Mit der Einführung des Zweitregisters für die deutsche Seeschiffahrt wird Rassismus an Bord legalisiert  ■  Von Martin Kempe

Berlin (taz)- Auf deutschen Seeschiffen wird ab 1. Januar 1989 der Grundsatz „gleiche Arbeit - gleicher Lohn“ abgeschafft und eine rassistische Zwei-Klassen-Gesellschaft eingeführt. Nach der am Freitag vom Bundestag gegen die Stimmen von SPD und Grünen beschlossenen Einführung eines zweiten Seeschiffahrtsregisters ist es den Reedern erlaubt, ausländische Seeleute nach den in ihren Heimatländern geltenden Tarifen zu bezahlen. Während deutsche Seeleute nach wie vor nach deutschen Tarifen gezahlt werden müssen, werden die meistens aus Ländern der Dritten Welt stammenden ausländischen Seeleute in Zukunft auf rund ein Drittel des bisher zu zahlenden Lohns gedrückt werden können.

Angebliches Ziel der von der Regierungskoalition betriebenen Einführung des Zweitregisters ist es, den Trend zur Ausflaggung deutscher Schiffe zu stoppen. Derzeit arbeiten auf deutschen Schiffen noch rund 17 300 Seeleute, davon etwa 16 000 Deutsche. Viele Reeder lassen ihre Schiffe inzwischen unter Billigflaggen laufen, weil sie damit nicht den deutschen Tarifbestimmungen unterliegen. Auf den rund 950 noch unter deutscher Flagge fahrenden Schiffen, dies ist die ausdrückliche Begründung für das jetzt beschlossene Gesetz, sollen durch das dadurch ermöglichte Lohn-dumping bei Ausländern rund 250 Millionen Mark an Lohnkosten gespart werden.

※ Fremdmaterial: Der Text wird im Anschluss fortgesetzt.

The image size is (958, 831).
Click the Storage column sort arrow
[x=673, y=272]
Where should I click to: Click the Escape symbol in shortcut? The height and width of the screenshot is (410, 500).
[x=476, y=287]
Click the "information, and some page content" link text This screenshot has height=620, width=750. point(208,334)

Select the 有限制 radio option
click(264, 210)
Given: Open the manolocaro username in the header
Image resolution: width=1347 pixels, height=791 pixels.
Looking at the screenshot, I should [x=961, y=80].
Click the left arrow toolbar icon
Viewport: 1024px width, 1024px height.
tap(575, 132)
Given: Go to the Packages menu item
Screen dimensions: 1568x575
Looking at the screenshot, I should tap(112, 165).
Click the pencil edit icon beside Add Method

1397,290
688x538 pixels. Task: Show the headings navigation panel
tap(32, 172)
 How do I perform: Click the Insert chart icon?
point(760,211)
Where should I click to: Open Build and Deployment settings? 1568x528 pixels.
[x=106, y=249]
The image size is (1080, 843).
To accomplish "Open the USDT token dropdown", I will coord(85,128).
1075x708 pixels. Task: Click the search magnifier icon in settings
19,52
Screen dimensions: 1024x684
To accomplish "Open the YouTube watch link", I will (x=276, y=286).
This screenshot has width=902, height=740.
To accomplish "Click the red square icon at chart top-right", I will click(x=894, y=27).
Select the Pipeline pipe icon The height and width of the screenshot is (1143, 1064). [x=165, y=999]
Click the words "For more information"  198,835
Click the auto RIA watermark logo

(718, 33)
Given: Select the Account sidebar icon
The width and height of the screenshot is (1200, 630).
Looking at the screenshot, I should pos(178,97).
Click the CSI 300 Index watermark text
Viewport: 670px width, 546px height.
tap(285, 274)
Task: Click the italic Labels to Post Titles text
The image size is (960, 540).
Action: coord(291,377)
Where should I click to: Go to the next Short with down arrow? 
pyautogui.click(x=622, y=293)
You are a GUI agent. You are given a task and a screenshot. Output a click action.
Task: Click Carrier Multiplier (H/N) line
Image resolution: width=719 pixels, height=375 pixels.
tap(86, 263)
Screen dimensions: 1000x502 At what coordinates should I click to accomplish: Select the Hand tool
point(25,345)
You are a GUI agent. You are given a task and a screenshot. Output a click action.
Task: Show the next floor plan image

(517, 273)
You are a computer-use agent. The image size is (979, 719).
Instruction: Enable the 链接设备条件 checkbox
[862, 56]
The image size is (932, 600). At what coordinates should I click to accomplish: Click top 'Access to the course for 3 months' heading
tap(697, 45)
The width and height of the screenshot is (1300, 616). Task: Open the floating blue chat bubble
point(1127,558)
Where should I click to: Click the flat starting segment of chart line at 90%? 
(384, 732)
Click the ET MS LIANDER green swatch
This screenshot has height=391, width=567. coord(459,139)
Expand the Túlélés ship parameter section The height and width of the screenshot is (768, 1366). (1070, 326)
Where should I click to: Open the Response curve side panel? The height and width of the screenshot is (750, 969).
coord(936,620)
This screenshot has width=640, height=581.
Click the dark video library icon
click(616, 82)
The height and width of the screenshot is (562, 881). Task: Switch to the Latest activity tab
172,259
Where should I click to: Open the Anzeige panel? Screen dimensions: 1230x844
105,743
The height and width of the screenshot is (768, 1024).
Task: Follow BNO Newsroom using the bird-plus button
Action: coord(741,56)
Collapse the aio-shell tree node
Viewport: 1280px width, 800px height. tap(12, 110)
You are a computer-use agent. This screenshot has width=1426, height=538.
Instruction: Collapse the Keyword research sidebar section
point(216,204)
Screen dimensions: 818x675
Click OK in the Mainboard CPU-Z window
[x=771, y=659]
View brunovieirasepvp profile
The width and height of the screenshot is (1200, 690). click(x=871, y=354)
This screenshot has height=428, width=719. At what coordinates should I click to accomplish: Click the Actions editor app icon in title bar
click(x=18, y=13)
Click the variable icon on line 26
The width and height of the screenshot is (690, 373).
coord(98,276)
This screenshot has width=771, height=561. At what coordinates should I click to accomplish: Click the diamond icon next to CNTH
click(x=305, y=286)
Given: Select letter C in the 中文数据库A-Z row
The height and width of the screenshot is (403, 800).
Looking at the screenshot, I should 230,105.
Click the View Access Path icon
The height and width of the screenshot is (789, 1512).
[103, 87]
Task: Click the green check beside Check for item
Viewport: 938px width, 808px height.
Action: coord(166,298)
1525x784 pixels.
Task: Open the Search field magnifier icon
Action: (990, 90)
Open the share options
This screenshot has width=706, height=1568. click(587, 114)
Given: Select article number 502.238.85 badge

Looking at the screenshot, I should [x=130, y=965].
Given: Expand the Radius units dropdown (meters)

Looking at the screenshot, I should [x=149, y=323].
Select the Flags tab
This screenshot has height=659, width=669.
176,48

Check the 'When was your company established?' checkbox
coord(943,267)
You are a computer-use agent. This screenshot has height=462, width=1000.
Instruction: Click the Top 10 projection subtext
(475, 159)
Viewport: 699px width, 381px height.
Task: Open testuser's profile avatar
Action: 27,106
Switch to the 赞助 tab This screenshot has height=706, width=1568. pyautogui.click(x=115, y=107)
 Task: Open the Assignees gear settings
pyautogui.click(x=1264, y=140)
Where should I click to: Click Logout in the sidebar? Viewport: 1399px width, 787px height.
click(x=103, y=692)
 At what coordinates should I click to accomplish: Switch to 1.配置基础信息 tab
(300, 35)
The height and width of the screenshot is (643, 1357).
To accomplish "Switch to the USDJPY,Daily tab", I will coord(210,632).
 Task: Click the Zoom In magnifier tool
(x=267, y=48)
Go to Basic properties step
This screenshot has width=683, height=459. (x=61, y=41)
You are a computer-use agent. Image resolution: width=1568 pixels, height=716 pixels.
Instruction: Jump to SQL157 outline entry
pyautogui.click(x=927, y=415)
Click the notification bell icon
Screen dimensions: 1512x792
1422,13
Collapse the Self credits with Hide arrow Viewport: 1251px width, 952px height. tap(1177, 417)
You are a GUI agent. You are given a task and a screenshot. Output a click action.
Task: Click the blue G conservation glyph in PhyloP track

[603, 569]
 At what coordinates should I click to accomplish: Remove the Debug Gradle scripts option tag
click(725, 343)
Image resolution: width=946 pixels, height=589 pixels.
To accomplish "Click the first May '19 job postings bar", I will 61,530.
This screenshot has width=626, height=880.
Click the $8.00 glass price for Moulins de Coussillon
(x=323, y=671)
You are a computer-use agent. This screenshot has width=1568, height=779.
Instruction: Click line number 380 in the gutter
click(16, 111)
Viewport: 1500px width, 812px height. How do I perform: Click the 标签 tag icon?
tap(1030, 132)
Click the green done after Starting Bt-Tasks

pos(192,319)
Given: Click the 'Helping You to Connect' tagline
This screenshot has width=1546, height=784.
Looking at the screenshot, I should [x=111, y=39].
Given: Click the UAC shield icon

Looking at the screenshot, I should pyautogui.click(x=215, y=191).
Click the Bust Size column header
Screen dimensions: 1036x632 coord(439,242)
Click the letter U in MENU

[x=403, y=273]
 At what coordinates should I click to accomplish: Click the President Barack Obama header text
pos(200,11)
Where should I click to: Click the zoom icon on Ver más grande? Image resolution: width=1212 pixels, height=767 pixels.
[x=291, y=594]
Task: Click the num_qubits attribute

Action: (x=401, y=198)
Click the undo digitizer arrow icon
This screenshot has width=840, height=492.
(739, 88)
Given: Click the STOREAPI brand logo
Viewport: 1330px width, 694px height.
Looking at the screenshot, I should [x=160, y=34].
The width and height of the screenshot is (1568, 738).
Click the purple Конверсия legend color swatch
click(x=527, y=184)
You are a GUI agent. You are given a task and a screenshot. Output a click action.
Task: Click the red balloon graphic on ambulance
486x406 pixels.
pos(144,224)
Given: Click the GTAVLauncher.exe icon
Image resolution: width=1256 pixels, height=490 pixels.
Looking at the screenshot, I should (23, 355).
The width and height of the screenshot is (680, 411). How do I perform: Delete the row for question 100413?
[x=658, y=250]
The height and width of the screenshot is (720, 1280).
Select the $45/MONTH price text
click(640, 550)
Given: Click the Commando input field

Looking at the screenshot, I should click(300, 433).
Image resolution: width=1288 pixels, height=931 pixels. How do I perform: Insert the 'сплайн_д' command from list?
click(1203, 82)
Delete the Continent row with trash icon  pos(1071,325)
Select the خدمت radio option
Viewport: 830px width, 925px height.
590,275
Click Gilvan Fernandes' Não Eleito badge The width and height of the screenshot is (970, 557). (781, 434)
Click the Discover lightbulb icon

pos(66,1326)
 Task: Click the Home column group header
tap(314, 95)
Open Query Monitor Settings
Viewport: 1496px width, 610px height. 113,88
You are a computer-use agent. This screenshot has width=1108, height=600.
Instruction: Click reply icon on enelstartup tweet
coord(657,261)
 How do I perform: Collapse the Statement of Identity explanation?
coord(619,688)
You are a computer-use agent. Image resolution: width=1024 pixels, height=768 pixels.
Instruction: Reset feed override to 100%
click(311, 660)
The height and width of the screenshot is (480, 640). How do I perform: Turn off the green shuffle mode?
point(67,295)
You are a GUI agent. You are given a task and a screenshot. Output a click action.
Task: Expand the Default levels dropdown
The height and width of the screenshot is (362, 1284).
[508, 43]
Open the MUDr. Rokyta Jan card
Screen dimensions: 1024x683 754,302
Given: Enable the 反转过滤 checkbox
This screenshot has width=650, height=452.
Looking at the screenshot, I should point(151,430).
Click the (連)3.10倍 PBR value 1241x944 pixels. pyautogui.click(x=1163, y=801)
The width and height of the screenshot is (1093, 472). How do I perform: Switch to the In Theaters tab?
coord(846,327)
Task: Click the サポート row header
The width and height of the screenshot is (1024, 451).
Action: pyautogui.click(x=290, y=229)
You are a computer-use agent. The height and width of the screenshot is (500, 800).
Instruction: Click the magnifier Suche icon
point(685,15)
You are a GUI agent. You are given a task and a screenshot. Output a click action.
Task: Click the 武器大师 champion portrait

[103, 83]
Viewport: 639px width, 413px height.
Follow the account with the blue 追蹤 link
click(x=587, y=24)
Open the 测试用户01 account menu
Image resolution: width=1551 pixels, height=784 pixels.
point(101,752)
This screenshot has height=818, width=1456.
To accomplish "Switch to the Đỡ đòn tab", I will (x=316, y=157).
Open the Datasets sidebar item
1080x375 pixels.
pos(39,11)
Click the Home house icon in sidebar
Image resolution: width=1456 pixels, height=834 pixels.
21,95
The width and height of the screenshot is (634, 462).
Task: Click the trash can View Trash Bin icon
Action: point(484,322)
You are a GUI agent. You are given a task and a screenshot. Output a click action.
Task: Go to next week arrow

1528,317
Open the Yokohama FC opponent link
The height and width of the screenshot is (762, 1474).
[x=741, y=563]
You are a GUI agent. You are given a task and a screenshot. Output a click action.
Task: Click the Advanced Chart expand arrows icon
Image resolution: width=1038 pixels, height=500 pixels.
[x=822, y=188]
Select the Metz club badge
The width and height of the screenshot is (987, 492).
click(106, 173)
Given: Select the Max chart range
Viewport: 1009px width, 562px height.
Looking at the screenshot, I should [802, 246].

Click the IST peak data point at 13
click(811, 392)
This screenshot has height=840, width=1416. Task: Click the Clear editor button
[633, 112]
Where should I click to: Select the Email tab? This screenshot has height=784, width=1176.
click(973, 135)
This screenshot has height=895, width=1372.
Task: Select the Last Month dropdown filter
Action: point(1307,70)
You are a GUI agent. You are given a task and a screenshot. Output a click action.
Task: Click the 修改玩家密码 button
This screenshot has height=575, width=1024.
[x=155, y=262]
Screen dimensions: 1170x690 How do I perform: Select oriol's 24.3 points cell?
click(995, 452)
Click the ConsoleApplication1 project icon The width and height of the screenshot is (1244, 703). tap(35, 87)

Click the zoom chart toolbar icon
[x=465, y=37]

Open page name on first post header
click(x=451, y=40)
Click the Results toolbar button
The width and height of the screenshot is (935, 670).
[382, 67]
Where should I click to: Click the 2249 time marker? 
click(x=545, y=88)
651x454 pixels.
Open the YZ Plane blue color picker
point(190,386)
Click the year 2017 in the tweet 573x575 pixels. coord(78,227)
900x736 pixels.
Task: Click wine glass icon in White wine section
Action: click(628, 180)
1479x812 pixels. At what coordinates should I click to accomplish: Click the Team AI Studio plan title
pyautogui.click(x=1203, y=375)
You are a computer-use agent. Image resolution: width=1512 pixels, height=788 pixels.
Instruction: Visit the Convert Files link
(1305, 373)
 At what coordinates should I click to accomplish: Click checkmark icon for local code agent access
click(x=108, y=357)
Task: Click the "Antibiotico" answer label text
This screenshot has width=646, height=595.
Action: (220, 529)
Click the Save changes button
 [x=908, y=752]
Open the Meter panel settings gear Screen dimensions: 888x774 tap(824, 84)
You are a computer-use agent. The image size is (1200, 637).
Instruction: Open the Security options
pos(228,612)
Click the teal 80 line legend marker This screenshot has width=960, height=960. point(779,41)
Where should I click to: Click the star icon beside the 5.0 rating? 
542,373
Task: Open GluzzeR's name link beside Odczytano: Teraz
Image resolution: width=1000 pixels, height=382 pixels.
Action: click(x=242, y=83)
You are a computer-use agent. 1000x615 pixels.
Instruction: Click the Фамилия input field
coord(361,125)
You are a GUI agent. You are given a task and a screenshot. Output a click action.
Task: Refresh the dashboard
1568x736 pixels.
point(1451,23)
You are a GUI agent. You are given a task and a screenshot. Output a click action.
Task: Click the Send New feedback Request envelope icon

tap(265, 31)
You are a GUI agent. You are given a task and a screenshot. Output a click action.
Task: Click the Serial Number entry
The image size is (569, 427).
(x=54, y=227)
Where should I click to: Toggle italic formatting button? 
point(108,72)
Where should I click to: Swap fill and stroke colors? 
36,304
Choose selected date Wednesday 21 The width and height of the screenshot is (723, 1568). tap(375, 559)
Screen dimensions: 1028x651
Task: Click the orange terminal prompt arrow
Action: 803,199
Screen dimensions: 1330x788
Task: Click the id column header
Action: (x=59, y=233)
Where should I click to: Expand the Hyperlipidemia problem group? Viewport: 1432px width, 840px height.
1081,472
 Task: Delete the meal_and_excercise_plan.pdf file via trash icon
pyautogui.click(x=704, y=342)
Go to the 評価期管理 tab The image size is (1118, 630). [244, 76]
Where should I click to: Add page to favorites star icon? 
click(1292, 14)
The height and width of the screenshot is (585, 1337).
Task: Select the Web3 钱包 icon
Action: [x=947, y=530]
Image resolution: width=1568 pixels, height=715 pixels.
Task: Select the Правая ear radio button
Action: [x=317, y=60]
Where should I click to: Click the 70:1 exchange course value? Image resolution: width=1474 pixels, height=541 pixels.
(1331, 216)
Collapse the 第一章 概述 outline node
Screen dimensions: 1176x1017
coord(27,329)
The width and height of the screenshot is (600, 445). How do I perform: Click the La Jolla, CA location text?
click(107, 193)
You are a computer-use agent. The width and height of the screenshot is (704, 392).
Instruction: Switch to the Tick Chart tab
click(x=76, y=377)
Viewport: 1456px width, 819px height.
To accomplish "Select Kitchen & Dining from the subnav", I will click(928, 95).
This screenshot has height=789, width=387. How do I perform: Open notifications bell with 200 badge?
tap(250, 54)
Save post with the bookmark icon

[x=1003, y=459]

Die Gewerkschaft ÖTV kündigte gestern eine Verfassungsbeschwerde gegen das Gesetz an. Die Ötv und die Deutsche Angestellten-Gewerkschaft (DAG) hatten sich erbittert gegen die Einführung des Zweitregisters gewehrt. Sie gehen davon aus, daß auf Grund des jetzt beschlossenen Gesetzes Dreiviertel der noch beschäftigten deutschen Seeleute ihren Arbeitsplatz verlieren werden. Übrig bleiben dann, so die Vorstellung der deutschen Reeder, nur noch die priveligierten Arbeitsplätze, das „Fach- und Führungspersonal“, die ausdrücklich den Deutschen vorbehalten bleiben sollen.

ÖTV und DAG kritisieren, mit dem Zweitregister werde die deutsche Seeschiffahrt auf Kosten der deutschen Seeleute saniert und an Bord der Schiffe eine Rassenpolitik eingeführt. Auch die vier Küstenländer Bremen, Schleswig -Holstein, Hamburg sowie das CDU-regierte Niedersachsen lehnen das Gesetz mit unterschiedlichen Begründungen ab.